The use of statistical methods to represent ID features generally refers to the representation of ID features in the dimension with statistical significance (occurrence frequency, co-occurrence times, etc.). The more common statistical models include word bag model, TFIDF, etc. The model constructs a new vector to represent the original ID sequence by calculating the correlation statistics of each ID in the id sequence.

4. Embedding

If the value range of id characteristic dimension is too large, the above two methods are easy to cause the situation of excessive characteristic dimension and sparse samples. In fact, if you use Logistic regression to fit sample data, it basically doesn’t need embedding, because LR is very suitable for large-scale sparse sample data. However, if you want to try the neural network correlation model, the sparse OneHot results need to be added to get the dense representation of features. Embedding is a large technical category, and some common methods are described below.

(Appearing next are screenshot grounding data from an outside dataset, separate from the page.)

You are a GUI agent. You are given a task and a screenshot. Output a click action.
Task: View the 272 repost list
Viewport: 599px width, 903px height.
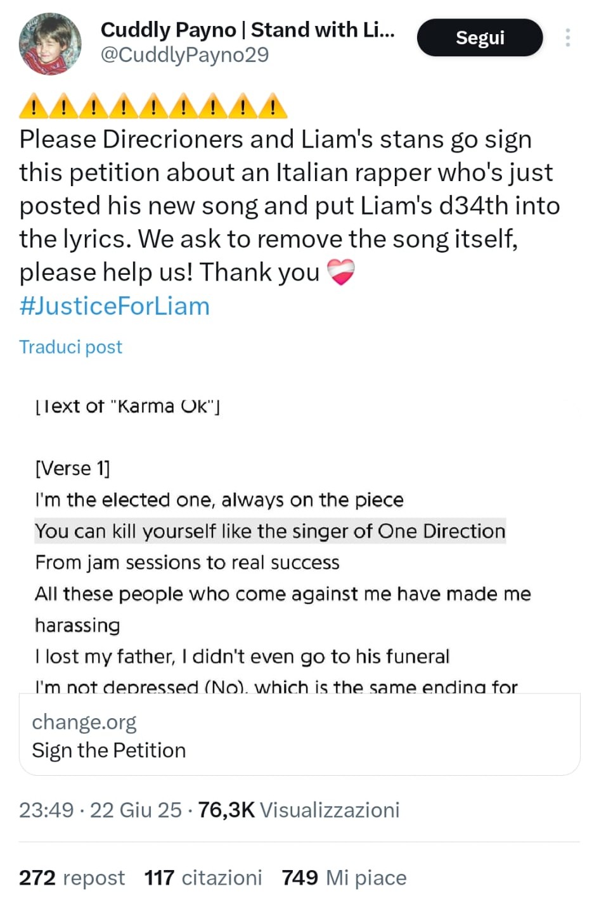tap(72, 878)
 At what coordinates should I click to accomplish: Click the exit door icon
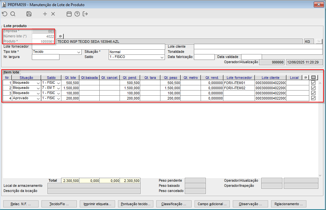(85, 14)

4.1 Unsupervised Sequence Embedding

Currently, unsupervised embedding is mainly applied to serialized features or data. Among them, the more classic ones are Word2vector and Glove. Word2vec idea originated in NLP, but gradually applied to all kinds of orderly sequence of scenario, the principle of zhuanlan.zhihu.com/p/26306795 can reference. The idea of Word2VEc can be applied to many scenarios. In the scenario of commodity recommendation, the vector representation of item can be learned by using word2vector in combination with user’s historical purchase sequence, namely Item2vec. In addition, song2vec (song embedding) and moive2vec(movie embedding) can also be extended.

4.2 Graph Embedding

If the id class features have the connection similar to graph, graph algorithm-based embedding model can be used to learn the representation of features, such as deepwalk, graph embedding, etc. Similar to Word2vec, deepWalk. Random walk is used to get the ID sequence, and then word2vec is used to get the results of each ID.

4.3 DNN embedding layer

Compared with unsupervised embedding method, embedding layer is added after input layer in DNN, so that the representation of ID type features can be obtained through training. Most mainstream recommendation models applied in recommendation scenarios, such as DeepFM/DIN, adopt this embedding layer to implement the following operations on ID class features.